Spreading is caused by dispersion — the dependence of phase velocity on wavelength. A packet contains a range of wavelengths Δk. If each travels at a slightly different speed, the components drift apart and the envelope widens. The spreading rate is set by the second derivative d²ω/dk², the group-velocity dispersion. A free quantum particle described by a Gaussian packet has its width grow without bound; a non-dispersive medium keeps the packet's shape fixed forever.
How does the wave packet relate to the uncertainty principle?
The width in position Δx and the width in wavenumber Δk obey Δx·Δk ≥ 1/2, a property of any Fourier pair. Multiply by ħ and use p = ħk to get Heisenberg's relation Δx·Δp ≥ ħ/2. A tightly localized packet needs a broad band of wavelengths (large Δk, hence large Δp); a packet built from a narrow band of wavelengths is spread out in space. The Gaussian packet is the minimum-uncertainty state that meets the bound exactly.
Can a wave packet travel faster than light?
The phase velocity can exceed c, and in regions of anomalous dispersion even the group velocity can exceed c or go negative — this has been measured in laser experiments. But neither carries information faster than light. The leading edge of the packet, the front, never moves faster than c, and a genuine signal (a sharp turn-on of the field) is limited by the front velocity. So no usable information outruns light.
Where do wave packets show up in technology?
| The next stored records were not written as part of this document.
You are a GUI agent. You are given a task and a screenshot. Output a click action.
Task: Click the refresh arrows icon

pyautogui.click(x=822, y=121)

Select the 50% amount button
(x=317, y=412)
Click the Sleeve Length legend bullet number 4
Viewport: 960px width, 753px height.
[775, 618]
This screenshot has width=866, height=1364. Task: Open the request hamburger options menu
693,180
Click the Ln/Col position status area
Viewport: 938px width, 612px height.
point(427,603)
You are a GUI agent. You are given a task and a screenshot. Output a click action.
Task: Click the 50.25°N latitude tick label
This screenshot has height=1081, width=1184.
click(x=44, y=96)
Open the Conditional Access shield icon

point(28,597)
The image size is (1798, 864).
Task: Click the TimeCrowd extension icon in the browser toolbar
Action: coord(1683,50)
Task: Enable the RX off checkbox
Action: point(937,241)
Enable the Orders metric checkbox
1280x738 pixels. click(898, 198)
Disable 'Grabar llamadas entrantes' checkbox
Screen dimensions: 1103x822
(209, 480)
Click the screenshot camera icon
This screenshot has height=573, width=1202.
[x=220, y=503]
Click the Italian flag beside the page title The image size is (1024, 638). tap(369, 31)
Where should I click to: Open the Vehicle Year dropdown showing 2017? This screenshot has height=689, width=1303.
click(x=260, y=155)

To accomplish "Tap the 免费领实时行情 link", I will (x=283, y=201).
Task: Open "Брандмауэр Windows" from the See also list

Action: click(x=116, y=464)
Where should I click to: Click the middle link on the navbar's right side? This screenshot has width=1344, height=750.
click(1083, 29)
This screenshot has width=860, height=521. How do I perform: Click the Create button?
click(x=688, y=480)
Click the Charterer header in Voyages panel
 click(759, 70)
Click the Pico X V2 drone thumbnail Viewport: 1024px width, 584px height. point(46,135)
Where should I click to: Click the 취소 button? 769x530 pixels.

Every short pulse is a wave packet. Optical-fiber communication sends light pulses that broaden by dispersion over kilometers, limiting bit rate unless dispersion-compensating fiber is added. Mode-locked lasers produce femtosecond packets used in eye surgery and frequency combs. Radar and ultrasound send finite pulses. In quantum mechanics a wave packet is the closest thing to a classical localized particle.